(Extracted records)

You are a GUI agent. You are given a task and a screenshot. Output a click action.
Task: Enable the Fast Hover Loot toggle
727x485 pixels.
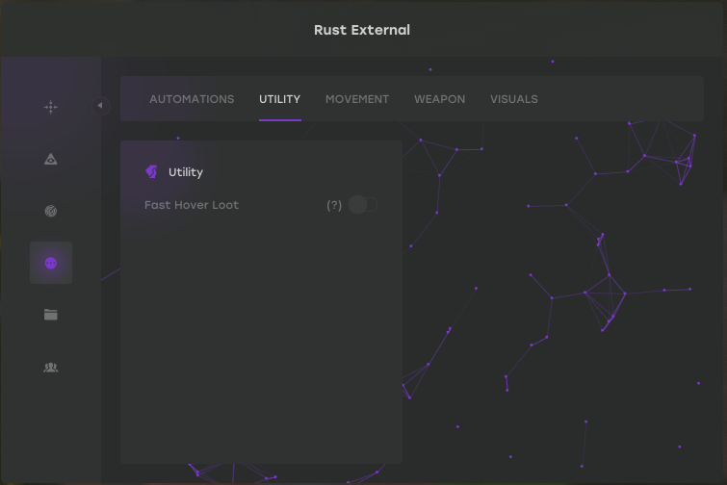point(362,205)
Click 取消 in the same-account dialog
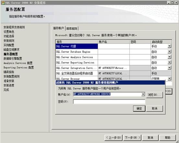The image size is (179, 143). (155, 108)
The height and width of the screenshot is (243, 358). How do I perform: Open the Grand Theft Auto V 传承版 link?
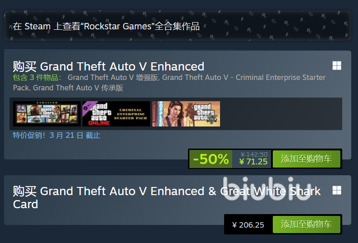point(78,88)
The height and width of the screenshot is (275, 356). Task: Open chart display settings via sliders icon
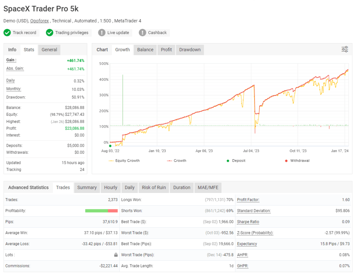click(x=345, y=50)
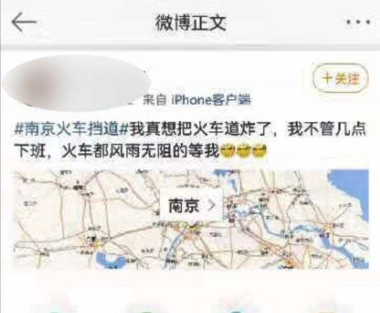Tap the orange city marker on map
Image resolution: width=380 pixels, height=313 pixels.
(x=289, y=262)
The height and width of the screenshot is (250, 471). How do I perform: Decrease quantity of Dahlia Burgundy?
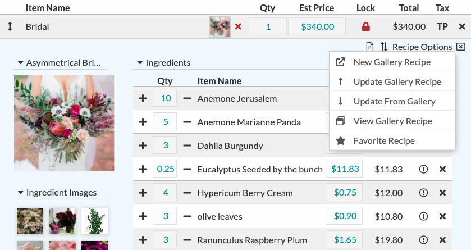pyautogui.click(x=187, y=146)
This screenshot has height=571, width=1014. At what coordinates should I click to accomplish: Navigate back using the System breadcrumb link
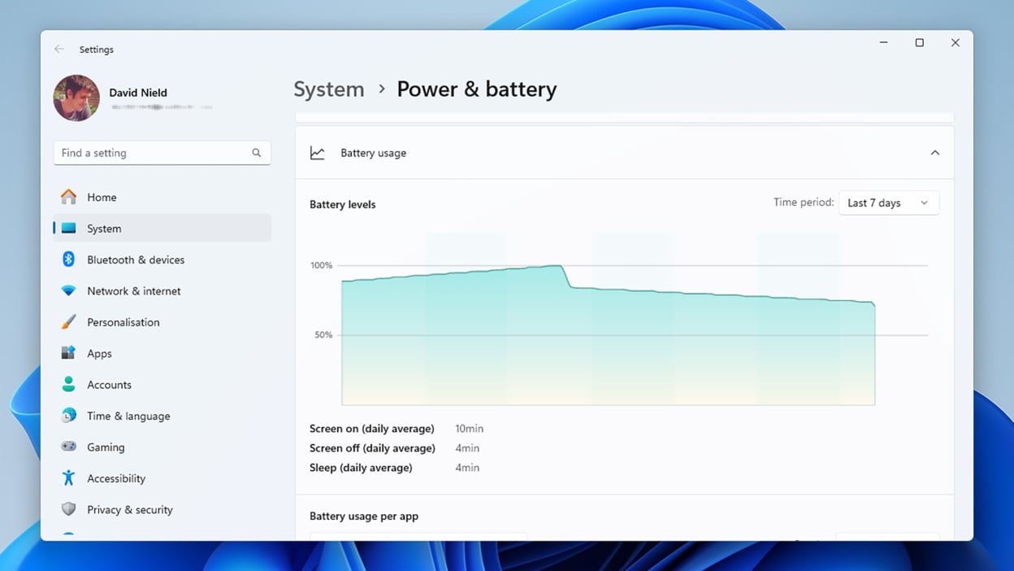pos(328,89)
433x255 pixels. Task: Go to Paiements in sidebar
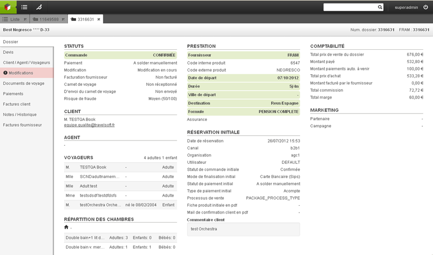click(13, 94)
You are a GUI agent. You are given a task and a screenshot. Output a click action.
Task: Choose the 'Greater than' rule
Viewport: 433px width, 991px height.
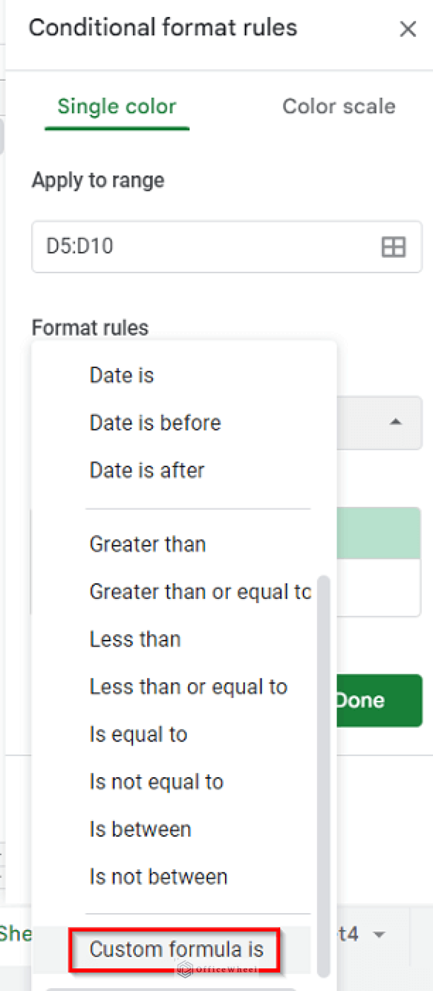point(147,543)
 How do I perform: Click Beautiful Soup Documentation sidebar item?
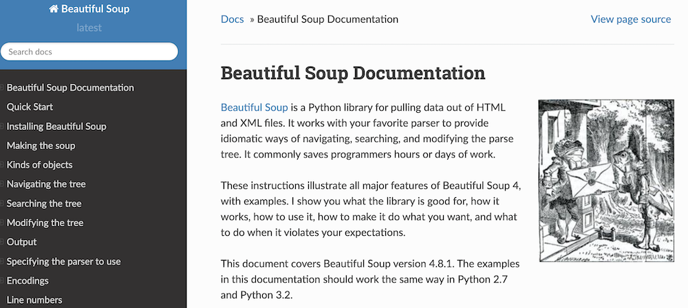pos(70,87)
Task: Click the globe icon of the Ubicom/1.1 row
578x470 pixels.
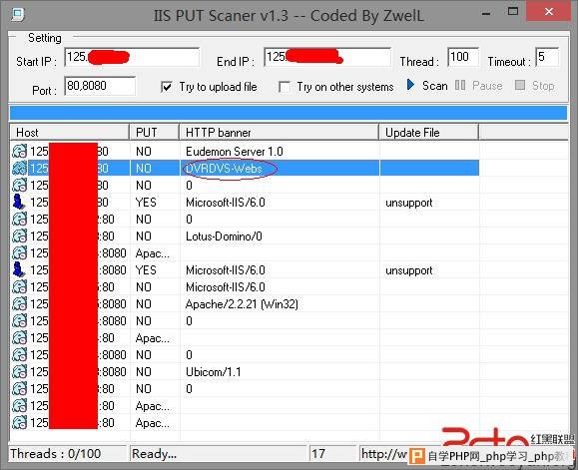Action: tap(19, 371)
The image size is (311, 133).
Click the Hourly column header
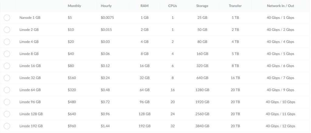click(x=106, y=6)
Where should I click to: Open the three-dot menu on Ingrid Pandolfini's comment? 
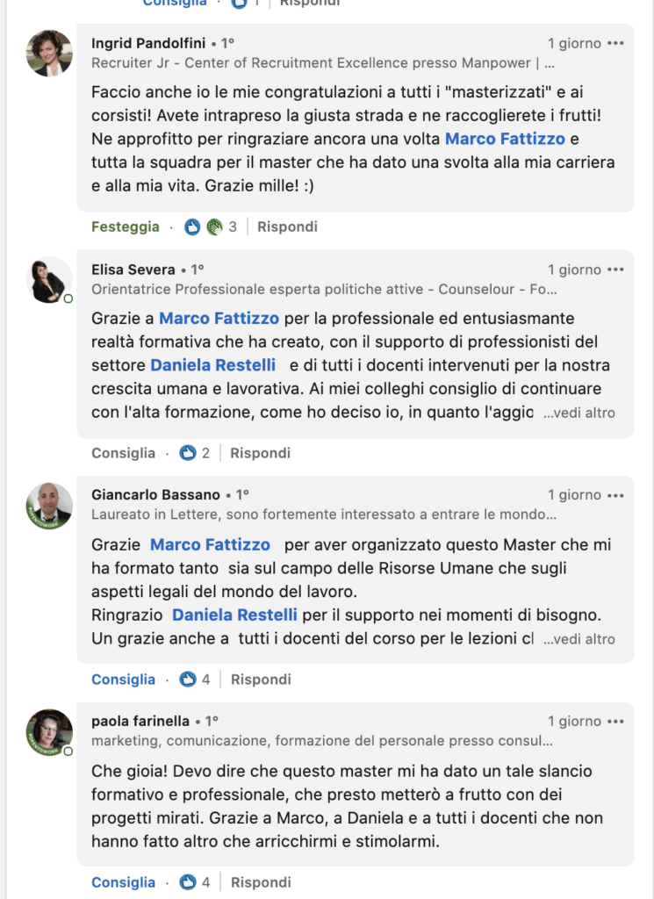616,43
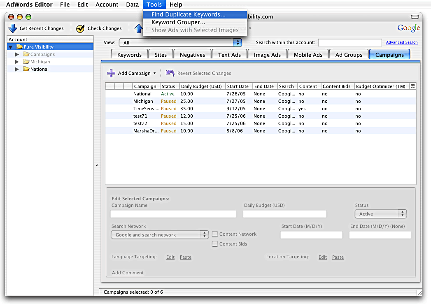
Task: Click the Get Recent Changes download arrow icon
Action: (x=13, y=28)
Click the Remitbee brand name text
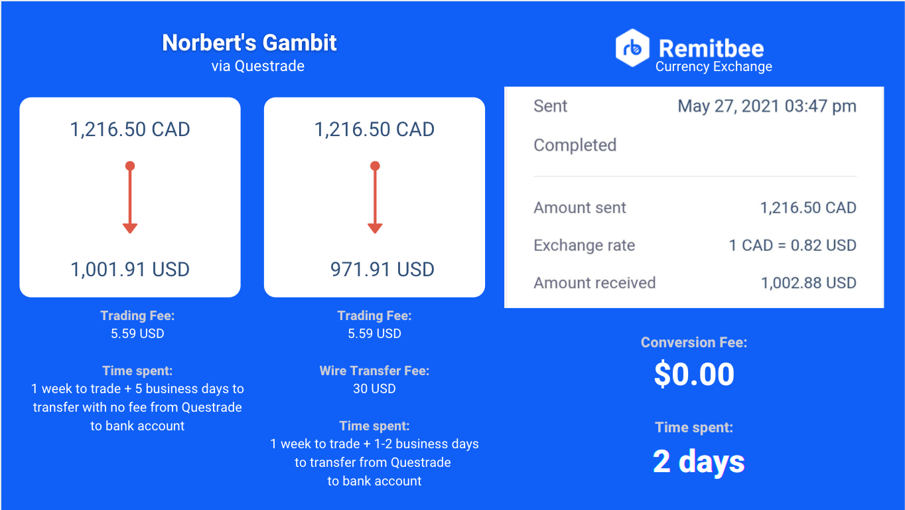Viewport: 905px width, 510px height. (711, 48)
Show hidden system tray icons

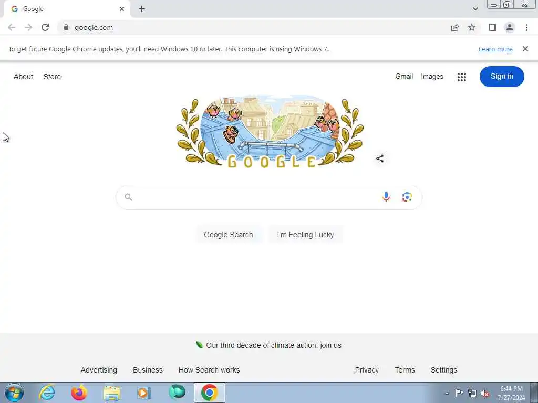click(447, 393)
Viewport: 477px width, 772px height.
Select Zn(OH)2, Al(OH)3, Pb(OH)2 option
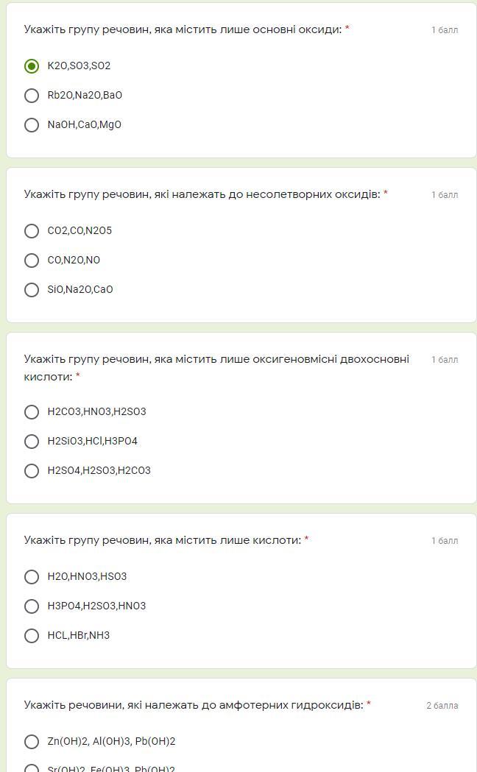pos(32,742)
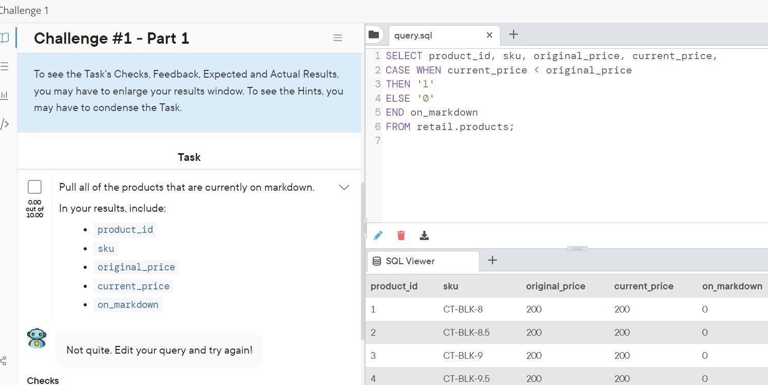
Task: Select the SQL Viewer tab
Action: 409,261
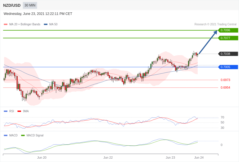Screen dimensions: 239x162
Task: Click the Jun 22 date label
Action: point(108,158)
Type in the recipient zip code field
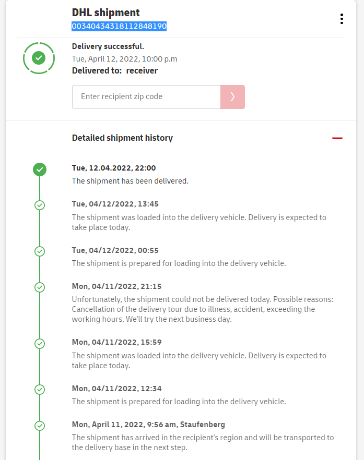This screenshot has height=460, width=364. (146, 97)
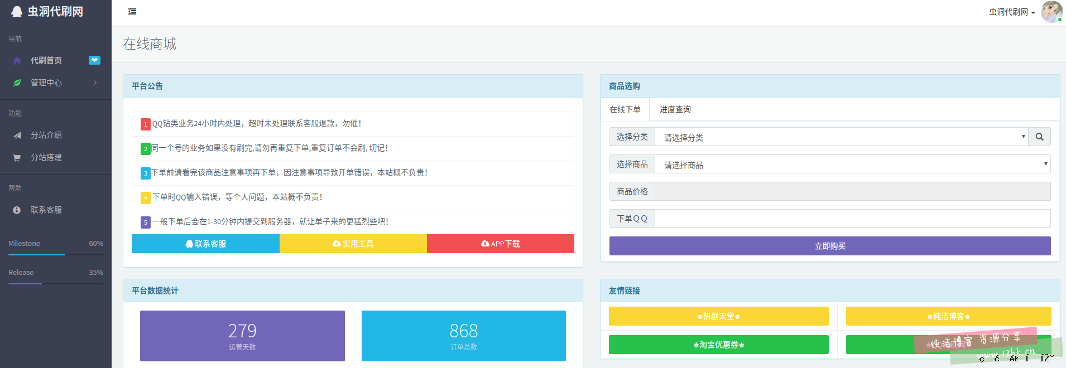
Task: Click the user avatar in top right
Action: [1051, 12]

> _Task item_: Reproduce the entries above exactly. Do not include the images.

> _Completed task_:
You are a GUI agent. You are given a task and a screenshot. Output a click action.
Task: Enable the Fast Hover Loot toggle
727x485 pixels.
point(362,205)
Click 取消 in the same-account dialog
The image size is (179, 143). (155, 108)
The height and width of the screenshot is (243, 358). How do I perform: Open the Grand Theft Auto V 传承版 link?
point(78,88)
The height and width of the screenshot is (275, 356). Task: Open chart display settings via sliders icon
click(x=345, y=50)
Tap the orange city marker on map
Image resolution: width=380 pixels, height=313 pixels.
(x=289, y=262)
The height and width of the screenshot is (250, 471). How do I perform: Decrease quantity of Dahlia Burgundy?
pyautogui.click(x=187, y=146)
This screenshot has height=571, width=1014. At what coordinates should I click to accomplish: Navigate back using the System breadcrumb link
pos(328,89)
433x255 pixels. Task: Go to Paiements in sidebar
click(13, 94)
You are a GUI agent. You are given a task and a screenshot. Output a click action.
Task: Choose the 'Greater than' rule
Viewport: 433px width, 991px height.
point(147,543)
 How do I perform: Click Beautiful Soup Documentation sidebar item?
pos(70,87)
Task: Click the globe icon of the Ubicom/1.1 row
578x470 pixels.
Action: tap(19, 371)
The image size is (311, 133).
Click the Hourly column header
click(x=106, y=6)
Where should I click to: Open the three-dot menu on Ingrid Pandolfini's comment? 
616,43
Task: Click the Get Recent Changes download arrow icon
Action: (x=13, y=28)
Click the Remitbee brand name text
Viewport: 905px width, 510px height. (711, 48)
Show hidden system tray icons

click(447, 393)
Viewport: 477px width, 772px height.
Select Zn(OH)2, Al(OH)3, Pb(OH)2 option
pos(32,742)
Task: Select the SQL Viewer tab
Action: 409,261
Screen dimensions: 239x162
Task: Click the Jun 22 date label
Action: point(108,158)
Type in the recipient zip code field
This screenshot has height=460, width=364. (146, 97)
Task: Click the user avatar in top right
Action: [1051, 12]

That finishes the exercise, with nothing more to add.